The last challenge was to plaintiff’s gross negligence claim which the court dismissed as not recognized as an independent cause of action in Pennsylvania. Id. at *11.
But we need to quickly return to plaintiff’s surviving negligence and fraud/misrepresentation claims. They aren’t barred, but neither were they adequately pleaded. Apparently plaintiff’s counsel did not do a good job proofing the complaint because the court pointed out it appeared to be cut and paste from another complaint filed by a woman. Id. at *13 (complaint uses “her” and “she” pronouns). Cookie cutter complaints don’t survive under TwIqbal because they lack any of the necessary factual detail to support plaintiff’s claims. This complaint contained
no factual details about when Bell contracted diabetes, whether he has type I or type II diabetes, whether he has other medical conditions, who his treating physicians were, why he decided to take Jardiance, what alternatives to Jardiance were discussed, whether he read the warnings, how long he took Jardiance or at what dose or why he believes his acute renal failure was caused by Jardiance.

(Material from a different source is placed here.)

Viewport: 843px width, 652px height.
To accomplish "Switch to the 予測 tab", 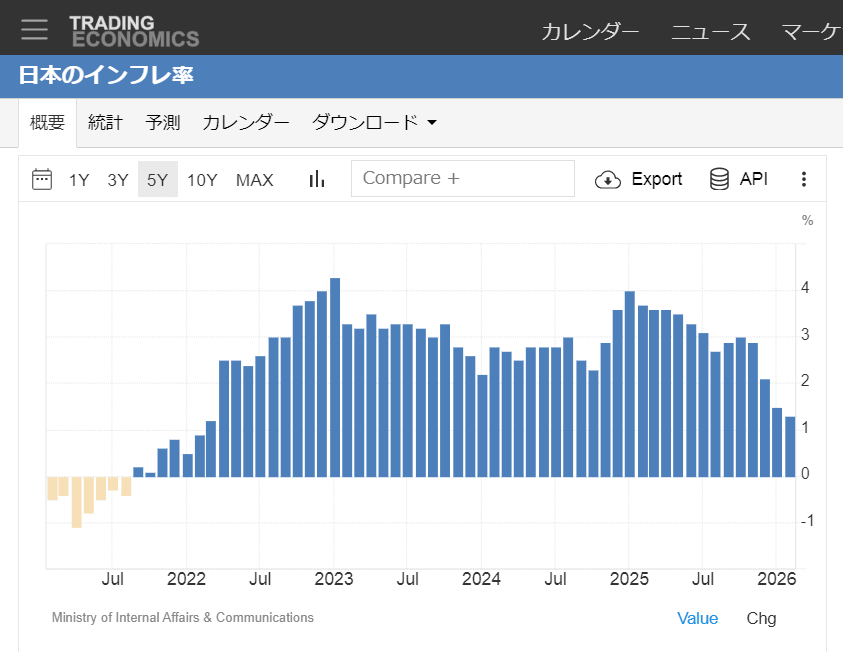I will tap(163, 123).
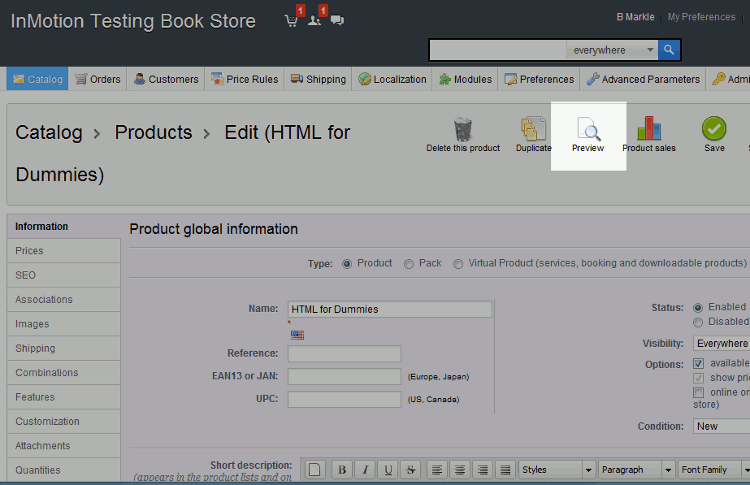Open the Condition dropdown showing New

(x=721, y=426)
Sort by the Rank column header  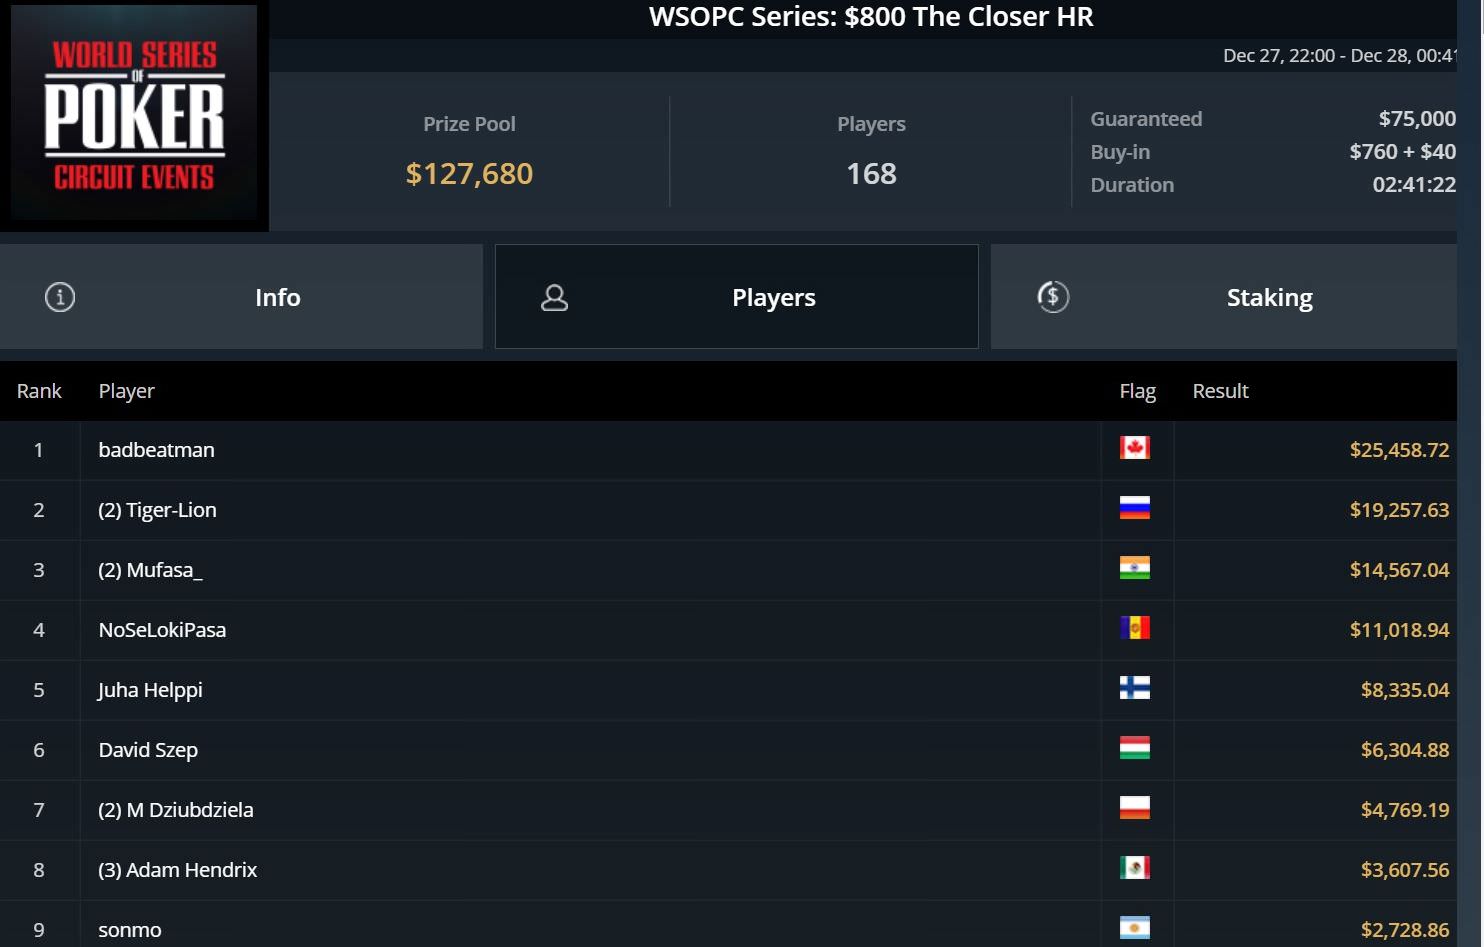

Id. The complaint was equally lacking regarding defendants. There were no specific allegations concerning how the warnings “fell below the standard of care,” how any defendant’s alleged breach of duty caused plaintiff’s injury, how the design was defective, or what safer alternatives existed. Id. at *13-14. The court was unwilling to “infer defectiveness” based only on “a generic description of how [the class of drugs] work[s]” and “formulaic legal conclusions.” Id. at *15.
All claims were dismissed under TwIqbal, but plaintiff only gets to amend his complaint to try to state a claim for those that survived the first part of the court’s analysis as recognized under state law.
So, that brings us to the final question – are the claims against the non-NDA holder preempted on the grounds that it had no ability to change the drug’s label or design. The plaintiff seemingly concedes that post-approval design defect claims would be preempted, but that he is making a claim that the defendant should have designed a safer product before approval. Id. at *17-18. The court briefly discussed some cases that have dealt with the issue of pre-approval design defect claims. We cover it here, along with our analysis that there is no such valid claim. But, because none of plaintiff’s claims survived TwIqbal, the court didn’t have to decide the preemption issue. Defendant can re-raise it after plaintiff files his amended complaint.